Applications of Metal Sintering in Electronic Packaging

ChEMS Semiar

 

Speaker: Louis Rector, Ph.D.

Senior Scientist

AR Thermosets

Henkel Electronic Materials LLC, Irvine, CA

 

High power integrated circuit (IC) silicon die have traditionally been attached to the metal leadframe by either a highly silver-filled adhesive or a high lead content solder paste.  The die attach material serves to position the die on the leadframe for subsequent wire bonding and encapsulation steps.  The primary function of the conductive die attach material is to enhance the reliability of the electronic package and to control the die operating temperature by conducting heat out of the semiconductor package.  IC chip transistor densities have been rapidly increasing in recent years which increases device thermal management issues.  In addition pending international legislation restricts the use of hazardous substances and the known good thermal and reliability performance of high lead solder. Therefore, IC manufacturers are actively seeking alternative higher performance conductive die attach solutions.

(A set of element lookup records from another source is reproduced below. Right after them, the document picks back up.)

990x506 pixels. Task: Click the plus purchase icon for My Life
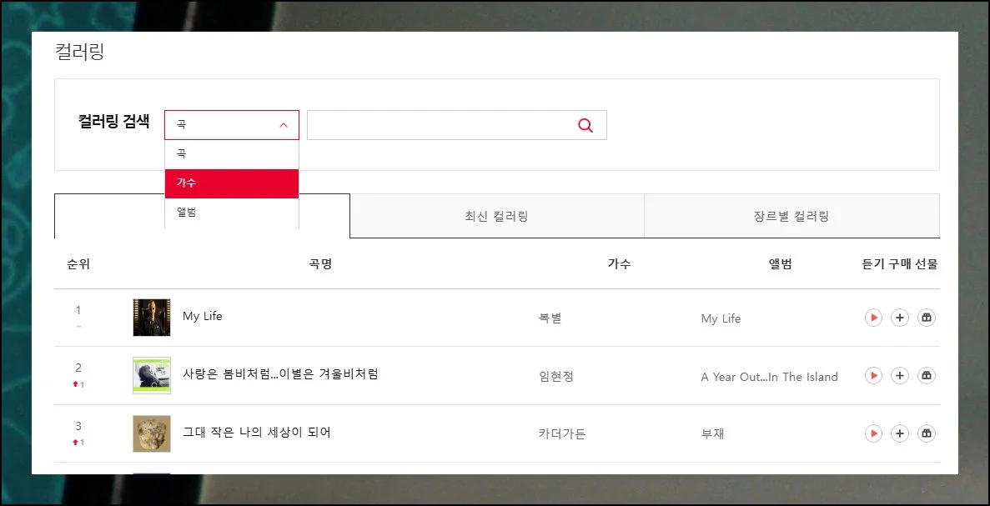(899, 318)
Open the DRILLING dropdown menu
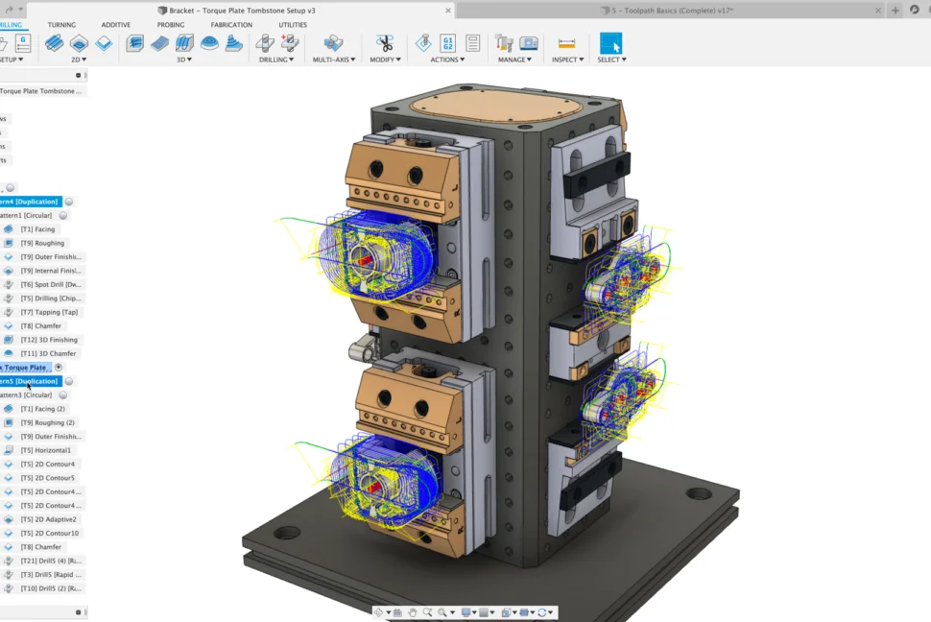Screen dimensions: 931x622 coord(276,60)
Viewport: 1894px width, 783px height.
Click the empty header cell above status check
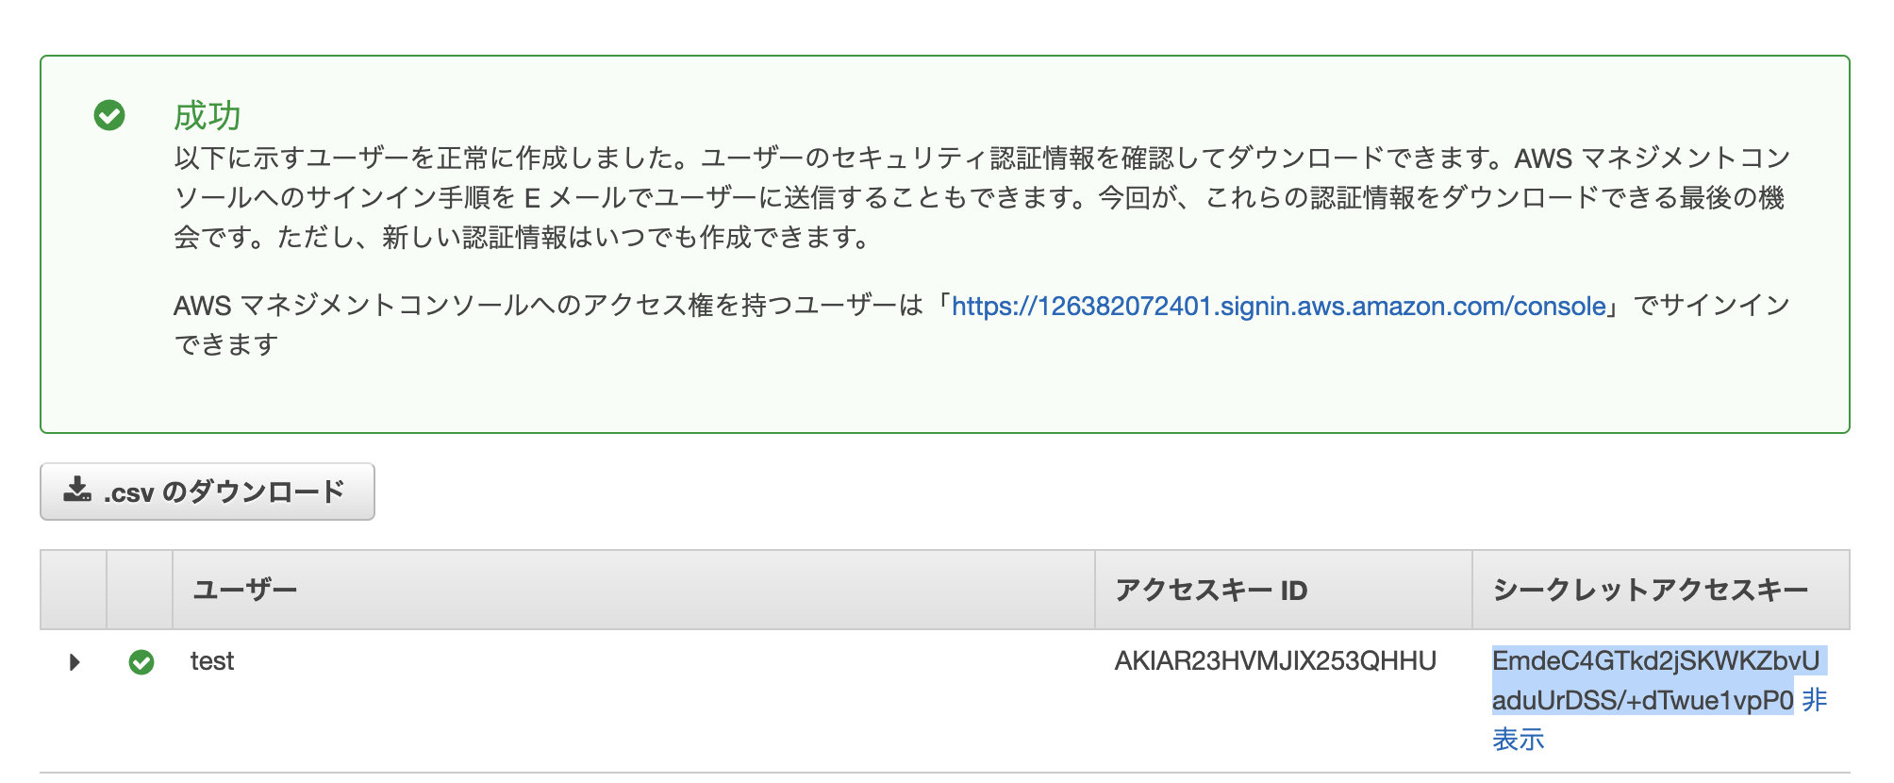coord(140,591)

This presentation will discuss two emerging materials technologies which are being developed to address the performance needs of the electronic marketplace.  Low temperature (250°C) pressure-less silver sintering (SS) systems have been developed which demonstrate high levels of thermal conductivity and reliability performance.  Transient liquid phase (TLP) sintering metal alloy systems represent a second avenue of conductive materials development.  As the nomenclature implies a transient liquid phase is present in TLP sintering, which is consumed in the formation of subsequent intermetallics.  Physical properties, morphologies and performance of representative SS and TLPS materials will be reviewed in this discussion.

Biosketch:

Dr. Rector obtained a B.S. degree in Chemistry and in Chemical Engineering from the University of Illinois -Urbana-Champaign and a M.S. in Manufacturing Engineering and a Ph.D in Materials Science and Engineering, both from Northwestern University.  His doctoral work at Northwestern involved the investigation of the charge transport mechanisms and morphology Kevlar^®/Polypyrole electrically conductive fibers.  He has 20 years of industrial experience and has been with Henkel Corporation for the past 13 years and has worked in a variety of materials development areas, including acrylate-based protective coatings, surge suppression composites for ESD protection, formulation and characterization of epoxy molding compounds for semiconductor packaging and the evaluation of new thermosetting resin chemistries for electronic packaging.  Most recently his focus has been on the development of novel sintering metal compositions for electronic packaging applications.